## Task requirements
If pictures appear, leave them out, and return exactly the lines from the one holding "You are a computer-use agent." through the last line of the listing below.
**** Supplied material
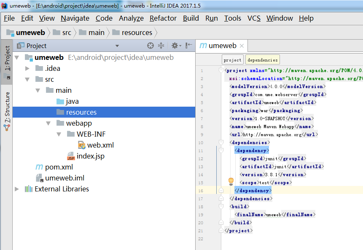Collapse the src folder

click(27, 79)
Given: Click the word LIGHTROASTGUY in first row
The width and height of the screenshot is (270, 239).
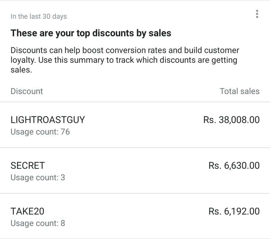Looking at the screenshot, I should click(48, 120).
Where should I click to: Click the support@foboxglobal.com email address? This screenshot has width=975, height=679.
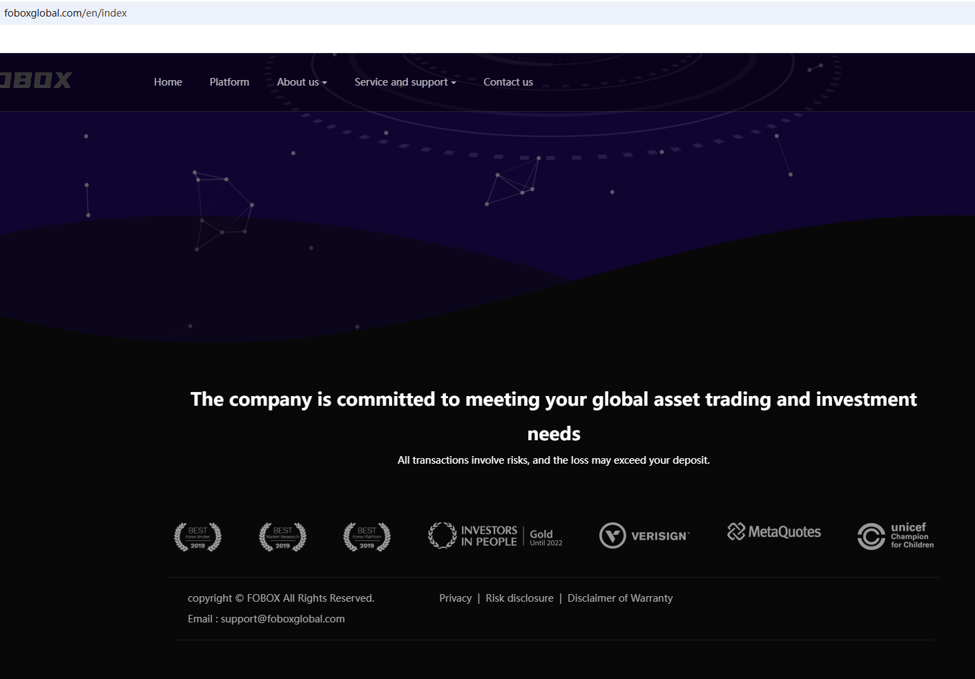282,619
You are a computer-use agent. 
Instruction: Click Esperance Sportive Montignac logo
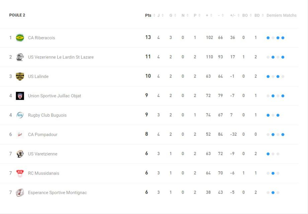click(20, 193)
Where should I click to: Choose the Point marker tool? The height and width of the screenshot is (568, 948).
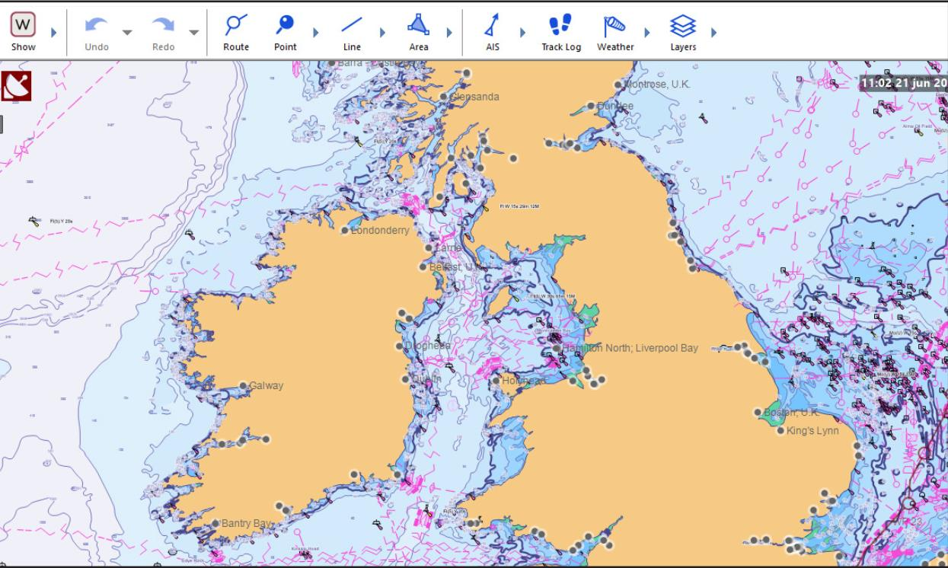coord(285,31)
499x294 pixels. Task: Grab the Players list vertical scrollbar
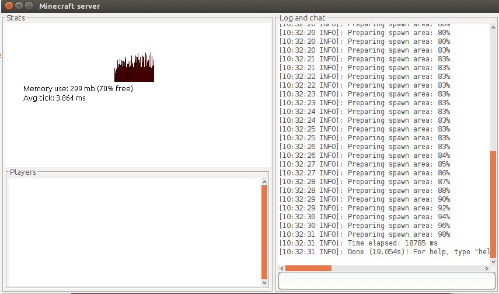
********
## Exercise solution
You are a computer-use agent. 
Instruction: Click Esperance Sportive Montignac logo
click(20, 193)
Where should I click to: Choose the Point marker tool? The height and width of the screenshot is (568, 948).
coord(285,31)
499x294 pixels. Task: Grab the Players list vertical scrollbar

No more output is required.